[EXERCISE DATA Boundary: Start]

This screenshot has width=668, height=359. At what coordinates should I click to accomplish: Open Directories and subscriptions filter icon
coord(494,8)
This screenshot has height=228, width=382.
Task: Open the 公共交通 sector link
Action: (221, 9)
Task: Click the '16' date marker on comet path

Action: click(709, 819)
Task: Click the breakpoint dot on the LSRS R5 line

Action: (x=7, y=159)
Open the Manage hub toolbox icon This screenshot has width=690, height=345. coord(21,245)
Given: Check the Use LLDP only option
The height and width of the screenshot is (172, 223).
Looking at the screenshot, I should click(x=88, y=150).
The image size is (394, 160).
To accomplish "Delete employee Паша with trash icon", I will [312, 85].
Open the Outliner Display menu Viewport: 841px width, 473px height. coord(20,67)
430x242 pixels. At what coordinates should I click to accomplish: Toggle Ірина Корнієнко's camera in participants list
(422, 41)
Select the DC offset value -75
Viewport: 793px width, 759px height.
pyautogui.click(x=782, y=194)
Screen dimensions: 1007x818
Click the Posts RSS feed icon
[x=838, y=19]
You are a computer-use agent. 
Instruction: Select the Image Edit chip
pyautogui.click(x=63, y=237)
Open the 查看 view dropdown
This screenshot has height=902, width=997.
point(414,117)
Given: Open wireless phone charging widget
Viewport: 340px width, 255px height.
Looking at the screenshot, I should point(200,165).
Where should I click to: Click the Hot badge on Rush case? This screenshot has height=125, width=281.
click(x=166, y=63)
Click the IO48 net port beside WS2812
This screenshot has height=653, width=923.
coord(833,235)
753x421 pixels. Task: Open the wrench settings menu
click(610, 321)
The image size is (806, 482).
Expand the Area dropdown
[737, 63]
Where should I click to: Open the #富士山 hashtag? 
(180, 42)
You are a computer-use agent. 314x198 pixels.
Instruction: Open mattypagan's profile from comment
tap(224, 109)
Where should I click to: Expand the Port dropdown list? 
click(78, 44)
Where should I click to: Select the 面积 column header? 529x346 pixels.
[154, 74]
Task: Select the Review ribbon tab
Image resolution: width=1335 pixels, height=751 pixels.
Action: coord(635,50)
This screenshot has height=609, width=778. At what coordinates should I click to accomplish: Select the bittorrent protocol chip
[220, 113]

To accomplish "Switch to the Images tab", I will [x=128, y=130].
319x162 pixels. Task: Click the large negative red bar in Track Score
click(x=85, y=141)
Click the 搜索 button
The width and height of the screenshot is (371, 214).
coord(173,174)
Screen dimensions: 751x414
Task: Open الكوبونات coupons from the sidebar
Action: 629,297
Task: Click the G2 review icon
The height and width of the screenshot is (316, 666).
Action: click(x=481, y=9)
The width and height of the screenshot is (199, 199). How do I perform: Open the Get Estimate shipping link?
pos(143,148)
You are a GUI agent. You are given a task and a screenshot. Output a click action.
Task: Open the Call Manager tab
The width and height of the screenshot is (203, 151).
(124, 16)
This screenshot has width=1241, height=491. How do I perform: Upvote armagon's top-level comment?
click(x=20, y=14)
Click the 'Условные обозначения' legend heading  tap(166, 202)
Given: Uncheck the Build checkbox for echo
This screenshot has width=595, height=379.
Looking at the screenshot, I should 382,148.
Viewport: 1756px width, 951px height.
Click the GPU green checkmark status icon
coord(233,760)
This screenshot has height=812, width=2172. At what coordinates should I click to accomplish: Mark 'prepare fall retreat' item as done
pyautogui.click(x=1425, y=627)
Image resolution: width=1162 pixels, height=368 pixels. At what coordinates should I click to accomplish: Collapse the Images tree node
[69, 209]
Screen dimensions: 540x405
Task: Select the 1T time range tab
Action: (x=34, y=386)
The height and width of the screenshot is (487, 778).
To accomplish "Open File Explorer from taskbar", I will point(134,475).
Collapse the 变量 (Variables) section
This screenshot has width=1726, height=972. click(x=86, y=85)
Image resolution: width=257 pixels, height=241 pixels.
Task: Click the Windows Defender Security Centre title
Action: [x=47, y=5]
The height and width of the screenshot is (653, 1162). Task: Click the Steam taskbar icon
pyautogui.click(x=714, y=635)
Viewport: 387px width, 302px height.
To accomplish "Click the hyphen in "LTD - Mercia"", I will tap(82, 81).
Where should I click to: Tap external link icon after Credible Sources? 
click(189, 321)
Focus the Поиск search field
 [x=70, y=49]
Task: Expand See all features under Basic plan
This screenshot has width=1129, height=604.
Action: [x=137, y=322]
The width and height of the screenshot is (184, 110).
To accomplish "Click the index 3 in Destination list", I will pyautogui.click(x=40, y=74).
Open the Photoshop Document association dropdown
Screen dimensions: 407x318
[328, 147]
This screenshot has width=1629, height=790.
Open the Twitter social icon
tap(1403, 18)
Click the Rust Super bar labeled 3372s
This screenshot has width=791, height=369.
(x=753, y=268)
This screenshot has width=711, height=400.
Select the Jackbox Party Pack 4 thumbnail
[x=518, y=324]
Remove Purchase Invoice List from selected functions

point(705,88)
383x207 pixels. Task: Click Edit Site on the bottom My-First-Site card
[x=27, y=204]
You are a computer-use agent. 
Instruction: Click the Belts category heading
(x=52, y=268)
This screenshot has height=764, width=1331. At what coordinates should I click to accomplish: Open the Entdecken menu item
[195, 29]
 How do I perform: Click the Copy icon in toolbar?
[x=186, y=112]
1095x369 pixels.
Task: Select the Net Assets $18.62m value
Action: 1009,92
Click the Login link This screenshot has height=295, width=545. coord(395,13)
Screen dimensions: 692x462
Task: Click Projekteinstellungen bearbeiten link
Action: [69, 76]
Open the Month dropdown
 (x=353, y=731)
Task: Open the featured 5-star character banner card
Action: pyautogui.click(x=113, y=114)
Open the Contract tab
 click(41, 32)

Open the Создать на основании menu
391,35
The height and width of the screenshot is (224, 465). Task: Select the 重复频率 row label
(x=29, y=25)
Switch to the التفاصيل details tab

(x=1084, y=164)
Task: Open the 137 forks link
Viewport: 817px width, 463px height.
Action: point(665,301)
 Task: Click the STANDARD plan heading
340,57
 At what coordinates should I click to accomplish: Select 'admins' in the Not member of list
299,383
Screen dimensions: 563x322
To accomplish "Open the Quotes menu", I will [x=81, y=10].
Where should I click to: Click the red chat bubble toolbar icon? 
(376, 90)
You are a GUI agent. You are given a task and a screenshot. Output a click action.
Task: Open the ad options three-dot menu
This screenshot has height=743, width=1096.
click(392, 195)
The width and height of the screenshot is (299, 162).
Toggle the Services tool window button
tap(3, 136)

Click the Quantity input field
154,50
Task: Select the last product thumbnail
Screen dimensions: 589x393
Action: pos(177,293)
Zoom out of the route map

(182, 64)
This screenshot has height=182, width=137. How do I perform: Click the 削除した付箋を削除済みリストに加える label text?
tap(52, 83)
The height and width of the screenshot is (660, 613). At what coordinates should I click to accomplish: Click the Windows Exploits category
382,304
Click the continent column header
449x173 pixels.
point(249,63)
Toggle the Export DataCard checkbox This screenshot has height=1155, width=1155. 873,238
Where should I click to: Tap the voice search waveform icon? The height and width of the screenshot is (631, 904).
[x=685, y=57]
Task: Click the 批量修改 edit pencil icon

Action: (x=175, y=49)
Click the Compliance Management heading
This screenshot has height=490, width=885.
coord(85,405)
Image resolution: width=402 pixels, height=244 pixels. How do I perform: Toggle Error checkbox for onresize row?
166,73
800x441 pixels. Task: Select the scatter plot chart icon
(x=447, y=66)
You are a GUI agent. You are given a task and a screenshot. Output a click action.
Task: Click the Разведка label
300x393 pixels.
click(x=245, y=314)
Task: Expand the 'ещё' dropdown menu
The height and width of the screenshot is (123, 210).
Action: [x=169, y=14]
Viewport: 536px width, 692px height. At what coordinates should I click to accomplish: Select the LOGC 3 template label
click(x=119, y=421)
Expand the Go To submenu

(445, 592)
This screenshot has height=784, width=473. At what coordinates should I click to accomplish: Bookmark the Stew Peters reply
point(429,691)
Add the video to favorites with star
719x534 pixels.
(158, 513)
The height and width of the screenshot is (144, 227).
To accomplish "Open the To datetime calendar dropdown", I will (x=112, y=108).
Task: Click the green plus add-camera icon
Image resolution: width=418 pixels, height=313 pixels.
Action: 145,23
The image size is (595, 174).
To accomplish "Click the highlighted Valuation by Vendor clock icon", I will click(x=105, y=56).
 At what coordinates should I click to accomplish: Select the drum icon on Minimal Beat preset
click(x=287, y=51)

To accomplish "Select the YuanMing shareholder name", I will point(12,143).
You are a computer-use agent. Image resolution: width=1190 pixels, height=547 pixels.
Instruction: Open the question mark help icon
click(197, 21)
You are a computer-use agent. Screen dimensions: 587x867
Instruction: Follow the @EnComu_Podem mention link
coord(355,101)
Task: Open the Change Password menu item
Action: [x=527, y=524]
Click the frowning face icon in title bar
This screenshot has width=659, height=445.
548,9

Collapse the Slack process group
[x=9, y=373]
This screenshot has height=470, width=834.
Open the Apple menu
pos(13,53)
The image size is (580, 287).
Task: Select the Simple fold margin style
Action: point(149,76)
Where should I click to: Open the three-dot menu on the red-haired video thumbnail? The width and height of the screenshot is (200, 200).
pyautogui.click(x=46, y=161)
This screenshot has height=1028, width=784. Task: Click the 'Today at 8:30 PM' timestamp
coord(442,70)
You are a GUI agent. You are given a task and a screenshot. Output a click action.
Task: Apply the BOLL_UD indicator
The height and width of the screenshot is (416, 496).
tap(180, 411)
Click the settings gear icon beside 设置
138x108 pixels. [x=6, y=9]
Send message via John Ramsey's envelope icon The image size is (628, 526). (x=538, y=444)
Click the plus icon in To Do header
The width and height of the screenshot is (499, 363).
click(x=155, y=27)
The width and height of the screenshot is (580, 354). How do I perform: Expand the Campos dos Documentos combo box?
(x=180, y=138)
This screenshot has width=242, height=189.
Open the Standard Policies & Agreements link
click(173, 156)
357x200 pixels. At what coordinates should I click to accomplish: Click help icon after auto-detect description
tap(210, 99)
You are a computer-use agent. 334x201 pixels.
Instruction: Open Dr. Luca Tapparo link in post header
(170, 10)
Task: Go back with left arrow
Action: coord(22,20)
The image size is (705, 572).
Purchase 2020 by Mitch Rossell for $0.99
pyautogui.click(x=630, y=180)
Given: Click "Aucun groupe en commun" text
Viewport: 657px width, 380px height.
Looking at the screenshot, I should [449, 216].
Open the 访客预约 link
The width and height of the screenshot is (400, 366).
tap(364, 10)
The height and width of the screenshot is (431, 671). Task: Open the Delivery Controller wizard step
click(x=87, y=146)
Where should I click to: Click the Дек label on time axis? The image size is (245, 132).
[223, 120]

[EXERCISE DATA Boundary: End]

EXERCISE AIM: Retype the portion of the data above that starts on the line with "Screen dimensions: 1007x818" and finishes on the line with "Given: Open wireless phone charging widget", including both of those lines.

REPLY:
Screen dimensions: 1007x818
Click the Posts RSS feed icon
[x=838, y=19]
You are a computer-use agent. 
Instruction: Select the Image Edit chip
pyautogui.click(x=63, y=237)
Open the 查看 view dropdown
This screenshot has height=902, width=997.
point(414,117)
Given: Open wireless phone charging widget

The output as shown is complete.